▸ **СПИСОК ЗАДАНИЙ**:
1. К какому сроку суд приговорил отца Евлогия в отрывке о суде над священником?
2. Продолжите отрывок о суде над отцом Евлогием, начиная сразу после его последнего предложения.

___ ФРАГМЕНТ СТРАНИЦЫ

После судилища люди ожидали священника на противоположной стороне улицы и низко ему кланялись. Десять чекистов с направленными на арестованного штыками, четверо с наганами со взведенными курками, конвоировали его так несколько дней: в кинозал на суд и назад в подвал. И каждый день его ожидала толпа, люди кланялись и тихо молились.
В прекрасной речи, долго ходившей среди населения, отец Евлогий отверг все обвинения, плоды злого вымысла. Это должен был признать и суд: священника приговорили не к расстрелу, а «всего-навсего» к семи годам. Где он умер, я не знаю, скорее всего, на далеком севере. Там же умер и Делавериди, сосланный после того, как стал не нужен.
Через год или два после суда над Евлогием я шел в Екатеринославе в толпе, спешившей встречать своего возвратившегося из ссылки пастыря. Площадь была полна народа. И снова помню, как будто это было вчера: исхудалый, пошатывающийся от истощения, идет священник. Глаза, устремленные вдаль и немного вверх, горят, светятся внутренним светом. Те же глаза, что у священника, то же лицо аскета, готового на подвиг во имя Распятого. С ним движется многотысячная толпа, гул утих, и над проспектом несется молитва. Милиция оттеснила толпу в боковые улицы. Церковь, где шел благодарственный молебен, вместила малую часть людей. Большинство молилось под открытым небом.
Священника вскоре снова арестовали. В подвале Екатеринославского ГПУ он заболел, и ему разрешили лежать дома, но приставили «дежурную сестру». Что это означало, он и его близкие хорошо понимали. Последние его слова были о Христе и о России.

______
___ ИСХОДНЫЙ МАТЕРИАЛ

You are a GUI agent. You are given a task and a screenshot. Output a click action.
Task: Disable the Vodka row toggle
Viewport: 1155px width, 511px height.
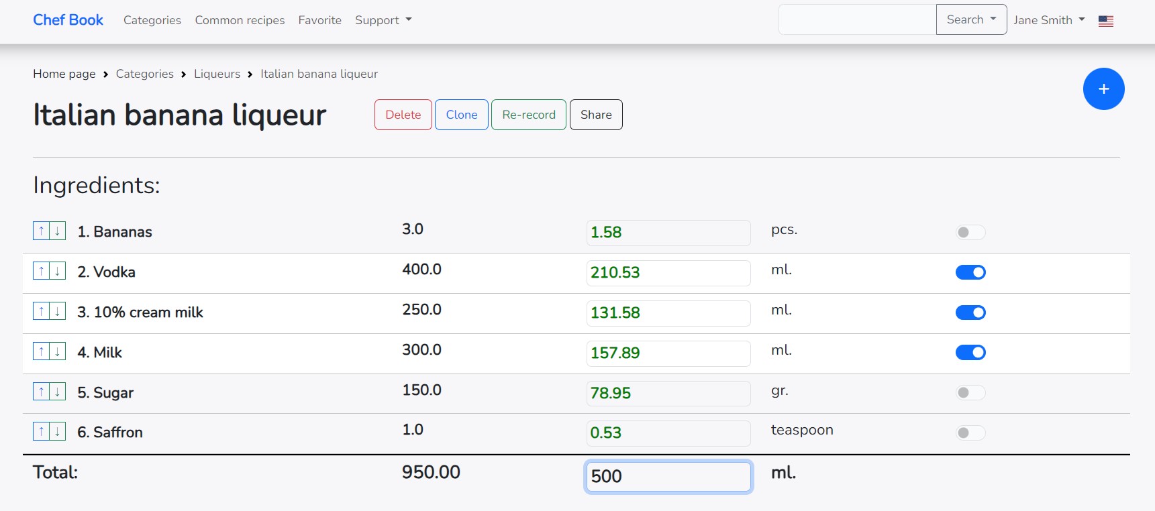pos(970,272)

______

▸ **РЕЗУЛЬТАТЫ**:
1. К семи годам.

2.
В Кубанской области на наших глазах в течение нескольких лет проходила жизнь нескольких священников. Они были отверженными, лишенцами, не имели никаких прав, их дети не могли ни учиться, ни поступать на службу. Их вызывали по ночам, часто по вымышленным делам, издевались, богохульничали, грязно ругались. Налоги на церкви, которые числились среди кабаков и увеселительных заведений, накладывали произвольно, и очень высокие для того, чтобы закрыть их за неуплату. Небольшая деревянная церковь у нас в Приморско-Ахтарской была давно закрыта. Большую каменную закрывали четыре раза, и каждый раз верующие собирали требуемую сумму. Однажды конюх совета с женой начали переносить к себе из церкви ценные лампады. Заметивший это человек взбежал на колокольню и ударил в набат. От самосуда сбежавшихся крестьян воров спас священник,
Дочь священника приняли на службу только после того, как она доказала, что не встречалась с родителями пять лет и на собрании осудила деятельность отца-«попа». Тайно встречаться с отцом ей помогали, главным образом, крестьяне. Она была моей пациенткой и приходила на прием по вечерам. У нас иногда уже ждал ее отец. После свидания она спешила уйти, а его мы приглашали на чай. Он как-то сказал:
— Напрасно советская власть нас преследует. Мы бы и за нее молились. Ведь всякая власть от Бога.
— Как, и советская?
— Ну да, и советская.
В 1928 году один «служитель культа» сбросил во время богослужения облачения и стал призывать народ оставить Церковь «этот очаг обмана и лжи». Крестьяне выкинули его из храма. А советская власть наградила хлебной карточкой, которой у него, как у лишенца, до тех пор не было, и избирательным правом — голосовать, как укажет партия. Он открыл парикмахерскую (был еще НЭП), где работал до начала коллективизации. Узнав, что он в списке выселяемых, бежал на Кавказ и умер там от тифа.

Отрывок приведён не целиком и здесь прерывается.